# WORK REQUIRED
In the records below, begin at the line that has "Oui, je veux donner maintenant! (280, 1002)" and stop after the line that has "Refunds (207, 2093)"; quote those lines verbatim and nothing more.

╔══

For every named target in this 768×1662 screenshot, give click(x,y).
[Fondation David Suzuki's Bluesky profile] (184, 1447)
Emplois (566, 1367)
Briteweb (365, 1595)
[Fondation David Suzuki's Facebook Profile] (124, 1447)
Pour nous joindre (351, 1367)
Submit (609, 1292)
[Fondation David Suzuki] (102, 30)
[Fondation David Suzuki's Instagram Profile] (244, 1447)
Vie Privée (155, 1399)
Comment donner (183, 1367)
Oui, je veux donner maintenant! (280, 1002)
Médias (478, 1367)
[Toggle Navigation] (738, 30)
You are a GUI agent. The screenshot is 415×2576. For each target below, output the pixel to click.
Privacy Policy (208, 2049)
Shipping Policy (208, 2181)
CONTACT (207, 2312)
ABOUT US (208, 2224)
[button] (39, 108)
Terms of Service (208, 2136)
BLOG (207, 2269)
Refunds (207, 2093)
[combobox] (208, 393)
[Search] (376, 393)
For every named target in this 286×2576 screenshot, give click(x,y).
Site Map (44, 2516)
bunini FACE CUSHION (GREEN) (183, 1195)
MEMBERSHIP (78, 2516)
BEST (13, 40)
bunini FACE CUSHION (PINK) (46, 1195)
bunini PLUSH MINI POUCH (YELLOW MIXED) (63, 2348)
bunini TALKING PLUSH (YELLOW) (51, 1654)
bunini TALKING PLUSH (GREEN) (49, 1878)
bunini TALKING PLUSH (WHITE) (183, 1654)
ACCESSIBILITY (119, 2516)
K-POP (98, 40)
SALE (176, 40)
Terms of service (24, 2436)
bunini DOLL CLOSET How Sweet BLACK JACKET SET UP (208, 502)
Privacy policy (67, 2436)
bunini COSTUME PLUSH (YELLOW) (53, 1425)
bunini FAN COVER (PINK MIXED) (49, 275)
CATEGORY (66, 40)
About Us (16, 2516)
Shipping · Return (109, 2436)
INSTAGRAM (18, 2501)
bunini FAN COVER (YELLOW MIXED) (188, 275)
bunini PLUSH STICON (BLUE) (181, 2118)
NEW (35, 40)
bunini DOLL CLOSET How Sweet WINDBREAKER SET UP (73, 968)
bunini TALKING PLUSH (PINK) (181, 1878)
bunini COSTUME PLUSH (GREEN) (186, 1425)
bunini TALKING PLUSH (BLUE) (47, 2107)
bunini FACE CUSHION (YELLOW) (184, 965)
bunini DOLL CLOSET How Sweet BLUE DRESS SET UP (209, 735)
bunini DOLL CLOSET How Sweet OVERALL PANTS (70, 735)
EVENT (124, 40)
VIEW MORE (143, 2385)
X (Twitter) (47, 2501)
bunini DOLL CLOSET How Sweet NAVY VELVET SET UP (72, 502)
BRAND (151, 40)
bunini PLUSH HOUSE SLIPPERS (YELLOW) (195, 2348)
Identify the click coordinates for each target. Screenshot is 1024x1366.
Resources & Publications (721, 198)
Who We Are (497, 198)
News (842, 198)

╚══

# THE COMPLETED TASK
Oui, je veux donner maintenant! (280, 1002)
Médias (478, 1367)
[Toggle Navigation] (738, 30)
You are a GUI agent. The screenshot is 415×2576. For each target below, output the pixel to click.
Privacy Policy (208, 2049)
Shipping Policy (208, 2181)
CONTACT (207, 2312)
ABOUT US (208, 2224)
[button] (39, 108)
Terms of Service (208, 2136)
BLOG (207, 2269)
Refunds (207, 2093)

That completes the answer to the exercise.